Support for the proposal among MISO’s states fell along retail choice lines.

The Illinois Commerce Commission said it believed the fast lane would discriminate against retail choice jurisdictions and give preferential treatment to vertically integrated states. While state identification of need would work for those that use integrated resource plans, it wouldn’t work for Illinois, which relies on competitive markets to ensure resource adequacy, the ICC said.

Illinois is MISO’s only true retail choice state; Michigan allows up to 10% of a utility’s retail electric sales to be purchased from alternative suppliers.

“Unless the proposal is amended, the projects in Illinois will be at a disadvantage,” the ICC argued. MISO’s proposal as is does not contain “workable language” to include Illinois or Michigan in short-term reliability considerations, it said.

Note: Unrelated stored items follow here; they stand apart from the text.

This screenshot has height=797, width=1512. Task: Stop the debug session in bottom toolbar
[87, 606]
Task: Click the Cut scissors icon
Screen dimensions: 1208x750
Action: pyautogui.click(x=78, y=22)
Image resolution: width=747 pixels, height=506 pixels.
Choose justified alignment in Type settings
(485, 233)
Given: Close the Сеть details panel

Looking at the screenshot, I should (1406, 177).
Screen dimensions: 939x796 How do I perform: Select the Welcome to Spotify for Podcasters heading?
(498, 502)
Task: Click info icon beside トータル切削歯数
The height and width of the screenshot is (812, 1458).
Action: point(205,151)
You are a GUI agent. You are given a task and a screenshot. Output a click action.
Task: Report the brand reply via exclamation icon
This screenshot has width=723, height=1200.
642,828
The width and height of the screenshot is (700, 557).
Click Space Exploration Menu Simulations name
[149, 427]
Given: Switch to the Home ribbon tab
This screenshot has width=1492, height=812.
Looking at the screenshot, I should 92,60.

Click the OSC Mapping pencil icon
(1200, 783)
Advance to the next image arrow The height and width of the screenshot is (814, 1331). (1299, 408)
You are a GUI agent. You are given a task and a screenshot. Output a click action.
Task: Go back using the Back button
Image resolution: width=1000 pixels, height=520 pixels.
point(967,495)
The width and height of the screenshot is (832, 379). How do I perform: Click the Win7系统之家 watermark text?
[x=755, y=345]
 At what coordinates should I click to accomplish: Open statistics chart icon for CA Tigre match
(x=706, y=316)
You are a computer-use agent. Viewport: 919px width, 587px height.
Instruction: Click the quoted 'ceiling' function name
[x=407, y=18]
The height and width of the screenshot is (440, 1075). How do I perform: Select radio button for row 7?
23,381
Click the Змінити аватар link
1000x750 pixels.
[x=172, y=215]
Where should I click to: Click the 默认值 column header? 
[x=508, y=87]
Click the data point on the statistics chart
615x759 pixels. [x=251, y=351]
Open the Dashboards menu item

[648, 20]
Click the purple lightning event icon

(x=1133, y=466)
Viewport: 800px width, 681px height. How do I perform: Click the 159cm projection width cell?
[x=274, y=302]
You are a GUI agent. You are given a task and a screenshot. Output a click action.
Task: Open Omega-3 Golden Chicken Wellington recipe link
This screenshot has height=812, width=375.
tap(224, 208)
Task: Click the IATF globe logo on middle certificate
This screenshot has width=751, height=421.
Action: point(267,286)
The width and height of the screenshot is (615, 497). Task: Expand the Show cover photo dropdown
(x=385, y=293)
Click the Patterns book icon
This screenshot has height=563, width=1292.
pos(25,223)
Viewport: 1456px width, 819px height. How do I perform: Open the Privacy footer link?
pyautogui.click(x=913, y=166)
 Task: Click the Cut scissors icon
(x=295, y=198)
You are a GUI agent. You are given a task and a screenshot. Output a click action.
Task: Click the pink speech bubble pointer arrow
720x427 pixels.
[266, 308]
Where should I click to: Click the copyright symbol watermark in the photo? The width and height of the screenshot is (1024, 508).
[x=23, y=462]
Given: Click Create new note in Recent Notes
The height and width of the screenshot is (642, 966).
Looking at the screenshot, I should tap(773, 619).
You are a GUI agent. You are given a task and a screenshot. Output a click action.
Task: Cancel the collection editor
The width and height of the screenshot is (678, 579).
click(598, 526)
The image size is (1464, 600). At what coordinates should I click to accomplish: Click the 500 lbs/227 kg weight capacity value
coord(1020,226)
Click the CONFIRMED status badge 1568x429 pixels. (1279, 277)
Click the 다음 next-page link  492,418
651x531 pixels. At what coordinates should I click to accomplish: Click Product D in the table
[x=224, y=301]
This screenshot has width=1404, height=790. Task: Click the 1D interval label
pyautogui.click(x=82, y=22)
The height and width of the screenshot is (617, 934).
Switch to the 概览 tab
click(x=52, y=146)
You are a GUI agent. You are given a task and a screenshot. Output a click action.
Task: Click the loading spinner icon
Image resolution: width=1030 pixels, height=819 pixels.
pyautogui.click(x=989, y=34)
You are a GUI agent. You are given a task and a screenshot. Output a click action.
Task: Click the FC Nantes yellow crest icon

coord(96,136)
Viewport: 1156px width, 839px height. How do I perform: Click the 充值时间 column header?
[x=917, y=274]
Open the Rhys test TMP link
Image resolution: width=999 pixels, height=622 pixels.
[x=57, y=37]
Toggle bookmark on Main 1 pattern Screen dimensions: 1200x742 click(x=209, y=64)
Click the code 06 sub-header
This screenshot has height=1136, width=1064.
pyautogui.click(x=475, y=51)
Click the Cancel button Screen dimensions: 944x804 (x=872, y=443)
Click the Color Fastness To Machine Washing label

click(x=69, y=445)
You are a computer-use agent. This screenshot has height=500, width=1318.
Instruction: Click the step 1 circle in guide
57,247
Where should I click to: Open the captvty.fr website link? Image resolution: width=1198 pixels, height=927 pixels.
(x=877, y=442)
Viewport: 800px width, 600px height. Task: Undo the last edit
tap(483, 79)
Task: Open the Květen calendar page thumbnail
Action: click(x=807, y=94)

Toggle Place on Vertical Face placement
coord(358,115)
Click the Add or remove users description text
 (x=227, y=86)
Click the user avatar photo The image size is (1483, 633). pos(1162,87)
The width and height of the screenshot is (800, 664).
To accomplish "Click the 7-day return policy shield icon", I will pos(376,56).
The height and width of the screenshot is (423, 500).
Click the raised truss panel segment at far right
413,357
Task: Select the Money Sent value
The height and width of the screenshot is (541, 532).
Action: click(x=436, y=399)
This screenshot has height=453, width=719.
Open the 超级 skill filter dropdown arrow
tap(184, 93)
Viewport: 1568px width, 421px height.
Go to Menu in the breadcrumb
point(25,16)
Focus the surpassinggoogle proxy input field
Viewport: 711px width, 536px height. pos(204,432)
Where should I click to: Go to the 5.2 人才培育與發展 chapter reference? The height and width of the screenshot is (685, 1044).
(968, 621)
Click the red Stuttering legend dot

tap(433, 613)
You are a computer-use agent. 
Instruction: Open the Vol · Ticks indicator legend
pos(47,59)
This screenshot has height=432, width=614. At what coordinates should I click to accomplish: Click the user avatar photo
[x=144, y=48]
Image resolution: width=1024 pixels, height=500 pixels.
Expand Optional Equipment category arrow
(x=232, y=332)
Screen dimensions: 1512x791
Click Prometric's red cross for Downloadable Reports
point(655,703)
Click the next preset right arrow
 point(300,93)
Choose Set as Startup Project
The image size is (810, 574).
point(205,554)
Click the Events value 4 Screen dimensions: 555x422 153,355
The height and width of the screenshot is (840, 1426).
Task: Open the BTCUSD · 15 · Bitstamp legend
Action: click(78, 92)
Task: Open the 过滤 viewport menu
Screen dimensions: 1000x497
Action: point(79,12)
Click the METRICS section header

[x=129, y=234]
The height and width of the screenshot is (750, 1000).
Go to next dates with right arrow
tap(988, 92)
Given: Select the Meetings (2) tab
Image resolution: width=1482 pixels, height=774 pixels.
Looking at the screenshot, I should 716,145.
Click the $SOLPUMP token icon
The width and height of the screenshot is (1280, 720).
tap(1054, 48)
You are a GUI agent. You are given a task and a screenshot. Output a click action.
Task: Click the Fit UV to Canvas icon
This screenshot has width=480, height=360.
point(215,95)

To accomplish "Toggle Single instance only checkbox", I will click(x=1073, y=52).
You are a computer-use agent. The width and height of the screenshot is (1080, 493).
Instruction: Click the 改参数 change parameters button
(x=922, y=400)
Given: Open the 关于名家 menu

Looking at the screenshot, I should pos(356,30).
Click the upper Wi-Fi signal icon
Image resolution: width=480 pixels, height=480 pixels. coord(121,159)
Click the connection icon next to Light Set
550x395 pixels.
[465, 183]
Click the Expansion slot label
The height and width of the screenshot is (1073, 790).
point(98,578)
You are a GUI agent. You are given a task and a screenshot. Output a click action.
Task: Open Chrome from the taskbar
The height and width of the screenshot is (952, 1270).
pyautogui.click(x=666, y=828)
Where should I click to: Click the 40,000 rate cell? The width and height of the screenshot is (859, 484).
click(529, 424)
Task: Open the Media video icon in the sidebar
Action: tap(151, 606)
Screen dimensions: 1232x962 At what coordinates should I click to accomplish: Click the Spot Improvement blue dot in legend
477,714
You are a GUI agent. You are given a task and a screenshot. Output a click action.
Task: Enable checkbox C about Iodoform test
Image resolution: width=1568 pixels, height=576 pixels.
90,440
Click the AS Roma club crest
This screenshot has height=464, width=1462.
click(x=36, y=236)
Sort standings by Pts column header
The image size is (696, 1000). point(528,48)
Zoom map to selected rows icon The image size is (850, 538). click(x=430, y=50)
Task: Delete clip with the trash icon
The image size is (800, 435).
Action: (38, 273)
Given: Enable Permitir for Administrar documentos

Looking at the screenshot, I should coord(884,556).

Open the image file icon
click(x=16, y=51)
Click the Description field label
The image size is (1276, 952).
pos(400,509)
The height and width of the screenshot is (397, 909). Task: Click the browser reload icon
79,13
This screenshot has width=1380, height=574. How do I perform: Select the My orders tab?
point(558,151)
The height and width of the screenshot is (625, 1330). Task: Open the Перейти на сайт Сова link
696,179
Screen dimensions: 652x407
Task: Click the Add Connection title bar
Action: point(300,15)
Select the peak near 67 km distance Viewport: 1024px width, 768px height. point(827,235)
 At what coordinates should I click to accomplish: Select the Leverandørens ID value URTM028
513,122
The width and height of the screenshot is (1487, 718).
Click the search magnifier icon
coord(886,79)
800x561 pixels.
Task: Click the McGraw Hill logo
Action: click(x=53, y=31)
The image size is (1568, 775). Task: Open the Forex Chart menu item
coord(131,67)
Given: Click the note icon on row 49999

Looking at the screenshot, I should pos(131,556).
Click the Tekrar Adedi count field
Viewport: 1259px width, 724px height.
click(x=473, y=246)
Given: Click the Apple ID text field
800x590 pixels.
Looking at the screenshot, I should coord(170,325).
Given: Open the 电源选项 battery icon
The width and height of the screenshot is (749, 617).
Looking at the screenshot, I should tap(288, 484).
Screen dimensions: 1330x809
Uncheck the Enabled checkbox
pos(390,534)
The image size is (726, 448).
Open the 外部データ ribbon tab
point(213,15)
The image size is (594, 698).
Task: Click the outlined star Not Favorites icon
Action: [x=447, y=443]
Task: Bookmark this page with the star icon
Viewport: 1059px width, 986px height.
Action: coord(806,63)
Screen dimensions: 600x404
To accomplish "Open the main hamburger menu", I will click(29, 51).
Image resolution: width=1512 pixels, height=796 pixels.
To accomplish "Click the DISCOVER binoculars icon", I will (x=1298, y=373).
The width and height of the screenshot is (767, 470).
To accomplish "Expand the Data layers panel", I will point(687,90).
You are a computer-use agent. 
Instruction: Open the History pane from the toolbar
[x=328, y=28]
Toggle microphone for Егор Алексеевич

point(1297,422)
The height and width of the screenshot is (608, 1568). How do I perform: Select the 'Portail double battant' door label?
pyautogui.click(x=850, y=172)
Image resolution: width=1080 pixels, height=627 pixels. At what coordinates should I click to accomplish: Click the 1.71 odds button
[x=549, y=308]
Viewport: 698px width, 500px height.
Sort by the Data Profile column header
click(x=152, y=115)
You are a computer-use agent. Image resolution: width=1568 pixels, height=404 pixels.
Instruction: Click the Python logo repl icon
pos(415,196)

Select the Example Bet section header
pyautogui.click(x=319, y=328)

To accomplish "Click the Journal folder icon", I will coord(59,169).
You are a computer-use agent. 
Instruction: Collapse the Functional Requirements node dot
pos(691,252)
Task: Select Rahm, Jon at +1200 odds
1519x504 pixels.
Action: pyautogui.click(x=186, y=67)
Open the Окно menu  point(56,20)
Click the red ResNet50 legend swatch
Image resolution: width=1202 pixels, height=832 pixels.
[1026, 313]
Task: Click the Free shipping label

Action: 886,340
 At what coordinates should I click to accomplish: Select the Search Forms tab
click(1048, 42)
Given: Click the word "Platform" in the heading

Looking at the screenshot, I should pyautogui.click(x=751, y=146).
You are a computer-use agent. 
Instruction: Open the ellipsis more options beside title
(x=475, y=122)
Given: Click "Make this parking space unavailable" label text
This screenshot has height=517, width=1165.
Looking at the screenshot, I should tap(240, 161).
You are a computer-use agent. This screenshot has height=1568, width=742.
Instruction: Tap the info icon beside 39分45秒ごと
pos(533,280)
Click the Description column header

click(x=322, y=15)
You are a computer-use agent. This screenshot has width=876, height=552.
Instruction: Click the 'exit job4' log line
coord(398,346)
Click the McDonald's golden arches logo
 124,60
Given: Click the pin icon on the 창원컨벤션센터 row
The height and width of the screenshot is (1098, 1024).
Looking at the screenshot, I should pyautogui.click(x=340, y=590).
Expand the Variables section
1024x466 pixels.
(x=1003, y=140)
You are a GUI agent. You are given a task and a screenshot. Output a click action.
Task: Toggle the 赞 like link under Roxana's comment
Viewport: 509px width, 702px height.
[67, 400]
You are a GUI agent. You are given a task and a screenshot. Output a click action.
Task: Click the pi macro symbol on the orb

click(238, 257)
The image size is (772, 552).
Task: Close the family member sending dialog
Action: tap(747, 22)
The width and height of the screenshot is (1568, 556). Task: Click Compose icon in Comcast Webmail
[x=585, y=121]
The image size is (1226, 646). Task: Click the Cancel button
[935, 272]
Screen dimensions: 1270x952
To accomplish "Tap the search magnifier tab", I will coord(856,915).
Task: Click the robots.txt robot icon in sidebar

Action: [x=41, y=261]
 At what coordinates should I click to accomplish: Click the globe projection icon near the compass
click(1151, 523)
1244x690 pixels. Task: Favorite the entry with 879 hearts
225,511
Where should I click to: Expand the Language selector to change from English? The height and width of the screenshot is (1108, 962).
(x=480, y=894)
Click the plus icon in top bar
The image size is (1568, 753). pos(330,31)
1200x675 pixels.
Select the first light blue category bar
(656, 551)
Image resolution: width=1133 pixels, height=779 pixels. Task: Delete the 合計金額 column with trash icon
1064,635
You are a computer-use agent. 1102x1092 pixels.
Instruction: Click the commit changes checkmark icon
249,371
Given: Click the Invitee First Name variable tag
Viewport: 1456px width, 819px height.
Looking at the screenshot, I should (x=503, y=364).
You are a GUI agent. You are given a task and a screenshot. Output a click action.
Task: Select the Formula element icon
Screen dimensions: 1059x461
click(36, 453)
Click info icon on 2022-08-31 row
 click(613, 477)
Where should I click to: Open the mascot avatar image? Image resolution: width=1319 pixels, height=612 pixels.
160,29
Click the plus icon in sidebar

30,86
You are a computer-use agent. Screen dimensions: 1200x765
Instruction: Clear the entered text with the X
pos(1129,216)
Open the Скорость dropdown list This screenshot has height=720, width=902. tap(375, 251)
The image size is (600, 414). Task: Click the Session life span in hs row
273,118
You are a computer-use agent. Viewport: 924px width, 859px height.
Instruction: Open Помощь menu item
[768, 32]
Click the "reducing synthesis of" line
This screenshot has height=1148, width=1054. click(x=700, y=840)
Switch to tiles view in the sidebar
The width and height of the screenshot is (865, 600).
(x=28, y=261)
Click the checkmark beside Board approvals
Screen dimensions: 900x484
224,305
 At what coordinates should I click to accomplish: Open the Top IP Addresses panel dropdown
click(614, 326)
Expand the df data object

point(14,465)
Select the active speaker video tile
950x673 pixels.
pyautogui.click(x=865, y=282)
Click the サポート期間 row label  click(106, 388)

Rolling out the special queue lane in a staggered manner wouldn’t be a solution, either, the ICC said, because by the time MISO established specialized rules for Illinois, the state would have suffered “irreparable economic harm” from the delay.

Vistra, which operates resources in downstate Illinois’ Zone 4, agreed. The company said the fast lane would bestow undue preference for generation in vertically integrated states, violating the Federal Power Act, and give LSEs a leg up over independent power producers.

Vista said MISO is failing to ensure the fast lane would be limited to interconnection requests needed to meet resource adequacy or reliability requirements. The company argued that a request from a regulatory authority to study a resource does not mean it will meaningfully contribute to resource sufficiency.

“If MISO is going to take the exceptional step of allowing select resources to bypass the queue in the name of meeting near-term reliability needs, then there must be a reasonable basis for concluding that these resources can meet the specific reliability needs identified by MISO,” Vistra said.

The Michigan Public Service Commission expressed concern that the plan could worsen “inherent inequities” unless applicants for expedited treatment show they have analyzed whether existing projects in the queue could solve the resource adequacy problem they seek to address. Absent that step, MISO could facilitate discriminatory practices and “do grave harm to fundamental principles of open-access transmission that have been core tenants of FERC’s regulatory framework since the issuance of Order 888 in 1996,” the PSC said.

It also said it doubted MISO’s commitment to bringing projects online as soon as possible because its plan includes a three-year grace period beyond its proposed three-year-out commercial operation date for expedited projects.

Earthrise Energy, which also owns generation in southern Illinois, said FERC should direct MISO to amend its filing so it includes a separate plan for Illinois and Michigan.

But the proposal drew plenty of support from vertically integrated states, including two governors.

Missouri Gov. Mike Kehoe, whose state turned up a capacity deficit in MISO’s 2023/24 Planning Resource Auction, said it is “committed to swift action to meet the needs of this moment.” He said that the express lane can help the industry meet unprecedented load growth reliably.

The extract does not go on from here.